研究メモ ver.2

安藤道人(立教大学経済学部准教授)のブログ。旧はてなダイアリーより移行しました。たまに更新予定。

スウェーデンの選挙結果

"Sweden’s Governing Party Voted Out After 12 Years"(New York Times September 18, 2006)
http://www.nytimes.com/2006/09/18/world/europe/18sweden.html?hp&ex=1158552000&en=114f58c15c71e09d&ei=5094&partner=homepage

Sweden swept away 12 years of center-left government on Sunday, voting to reject its longtime prime minister, Goran Persson, in favor of a conservative candidate who has pledged to revise the Swedish welfare state.

Mr. Reinfeldt successfully made unemployment a major issue in the campaign. By most measures, Sweden is thriving economically: the economy is growing this year at a projected annual rate of 4.1 percent, and the official unemployment rate is 5.7 percent.

But with its generous social services and high unemployment benefits, Mr. Reinfeldt argues, it has encouraged a vast swath of people to fall out of the labor market, a particularly acute problem with an aging population. Taking into account the number of working-age people who are not working or in school ― including early retirees, people in job training and those on long-term disability ― the unemployment figure is close to 21 percent, he says.

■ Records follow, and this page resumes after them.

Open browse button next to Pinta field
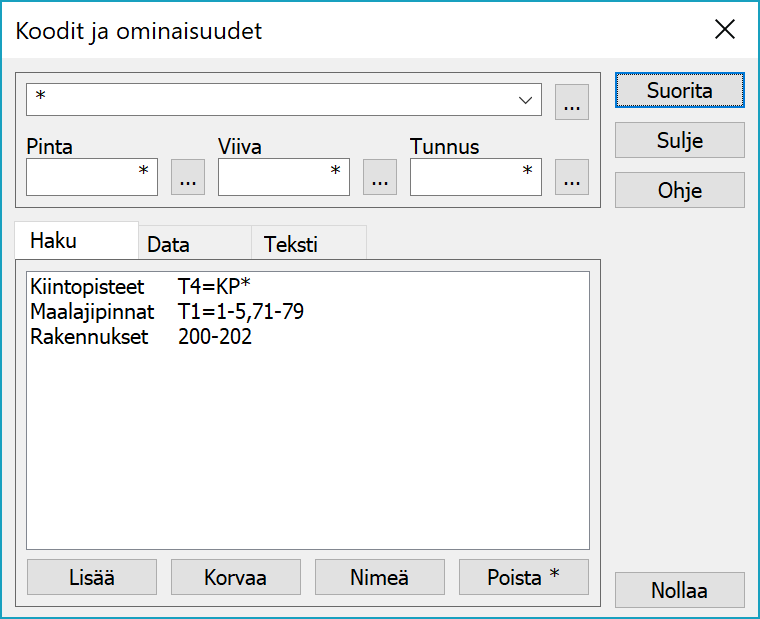Image resolution: width=760 pixels, height=619 pixels. coord(188,178)
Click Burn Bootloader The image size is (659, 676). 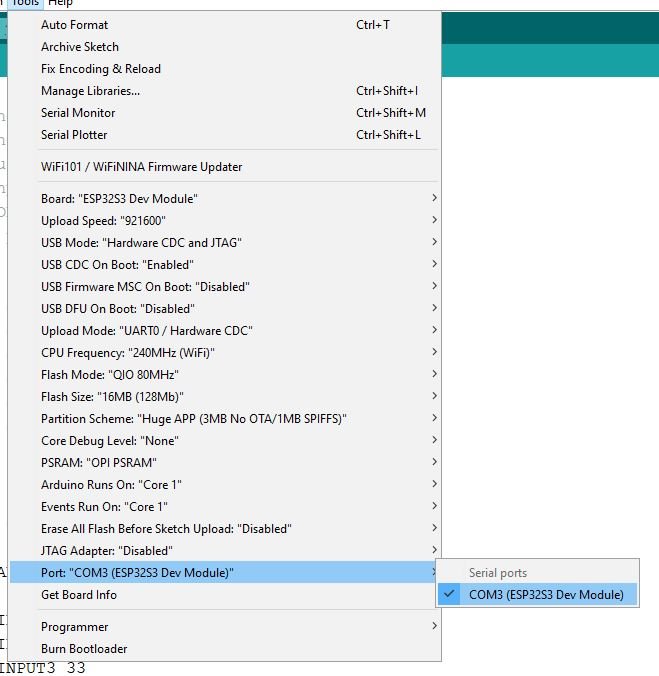pos(84,649)
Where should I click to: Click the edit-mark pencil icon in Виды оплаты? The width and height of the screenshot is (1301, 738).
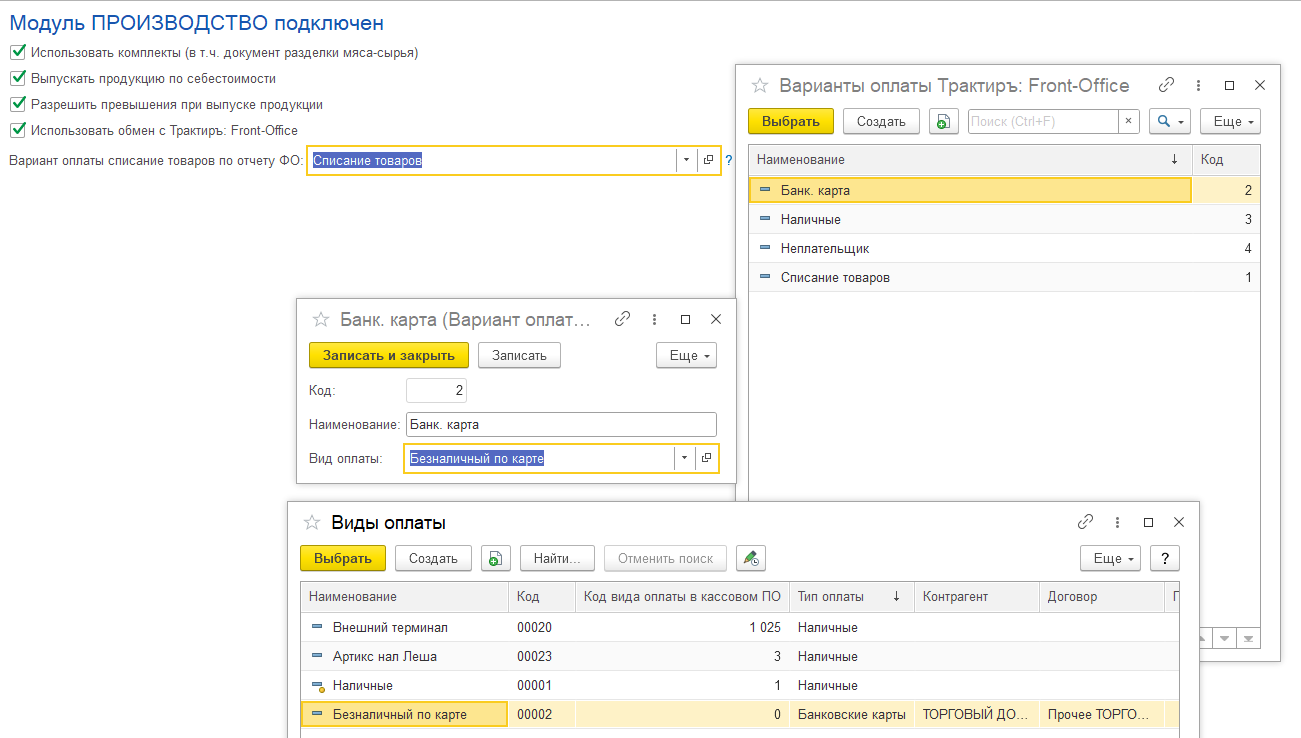(750, 559)
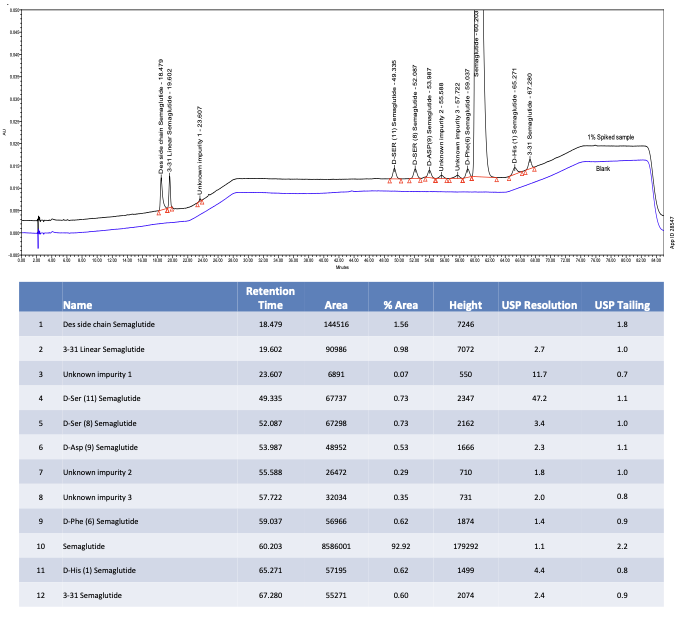Click the Des side chain peak label at 18.479

161,128
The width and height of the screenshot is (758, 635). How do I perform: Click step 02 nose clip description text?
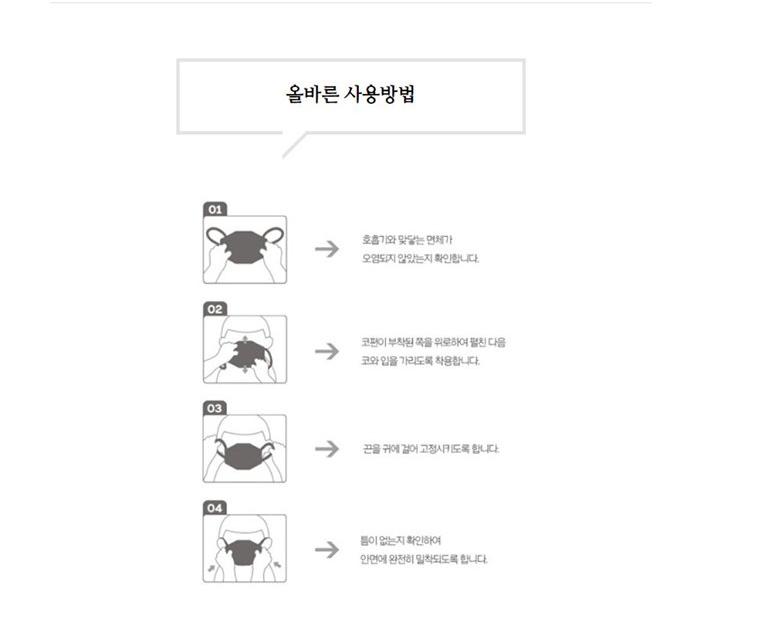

Mr. Reinfeldt has pledged to revitalize the economy by cutting payroll taxes for low-income workers, reducing unemployment benefits from the current high of 80 percent of a worker’s last salary, raising educational standards to prepare students for work in a competitive market and encouraging employers with tax credits to hire the long-term unemployed.

In the previous election four years ago, Mr. Reinfeldt’s party was trounced at the polls when it ran on a traditional platform of big tax cuts and deep reductions in social security benefits. When he became party leader, Mr. Reinfeldt acknowledged that such a stance was unlikely to win any elections in a country that is essentially happy with its underlying big-government, high-tax system.

So he moved the party to the center and settled on unemployment as an issue on which the government would be particularly vulnerable.